Vendor extensions¶
This page covers Pico FIDO behavior that goes beyond baseline FIDO interoperability.
That does not make these features bad. It means they should be documented honestly: useful, powerful, and less portable.
User PIN split¶
The current PicoKeys docs describe a dual-context model:
- Admin PIN for full management
- User PIN for a restricted subset of actions
That is not part of normal WebAuthn portability. It is a product-specific management model.
If you enable it, write down:
- who holds the Admin PIN
- what the User PIN is allowed to do
- how operators recover when the wrong context is active
Permission-scoped management¶
The documented permission mask includes capabilities such as:
- creating credentials
- credential management
- authentication
- Large Blob write
- authenticator configuration
- reset and persistent management actions
This is powerful because it turns Pico FIDO into something closer to a policy-managed authenticator. It is also where assumptions about "works like any other FIDO key" stop being true.

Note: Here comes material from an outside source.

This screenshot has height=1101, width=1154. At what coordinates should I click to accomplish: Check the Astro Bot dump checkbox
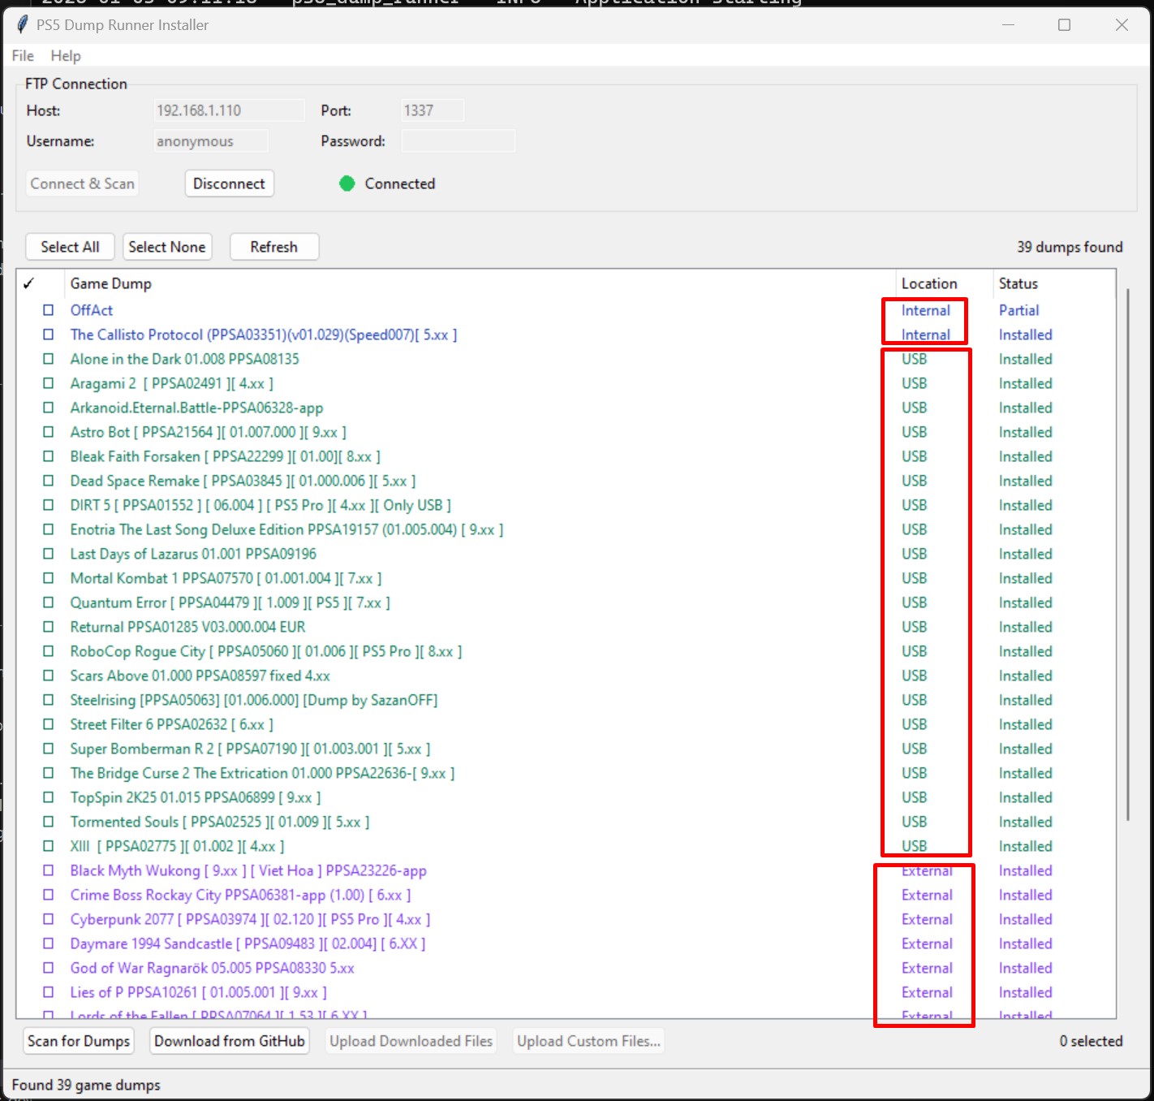[x=49, y=432]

Extended credential views¶
The current docs also describe app-level operations such as:
- exporting metadata as JSON or CSV
- listing creation dates, algorithms, counters, and
credProtectstate - filtering by RP, user, or credential identifier
- per-credential Large Blob handling
These are management conveniences, not guaranteed cross-platform behaviors.
How to think about these features¶
Use vendor extensions when:
- you control the operational environment
- you need the added policy surface
- you can rely on PicoKey-specific tooling
Do not build a portability story around them unless you have tested the exact host tools you intend to support.
Conservative rule¶
If a feature is not part of the baseline CTAP/WebAuthn path, assume it needs explicit interoperability testing before you promise it to anyone else.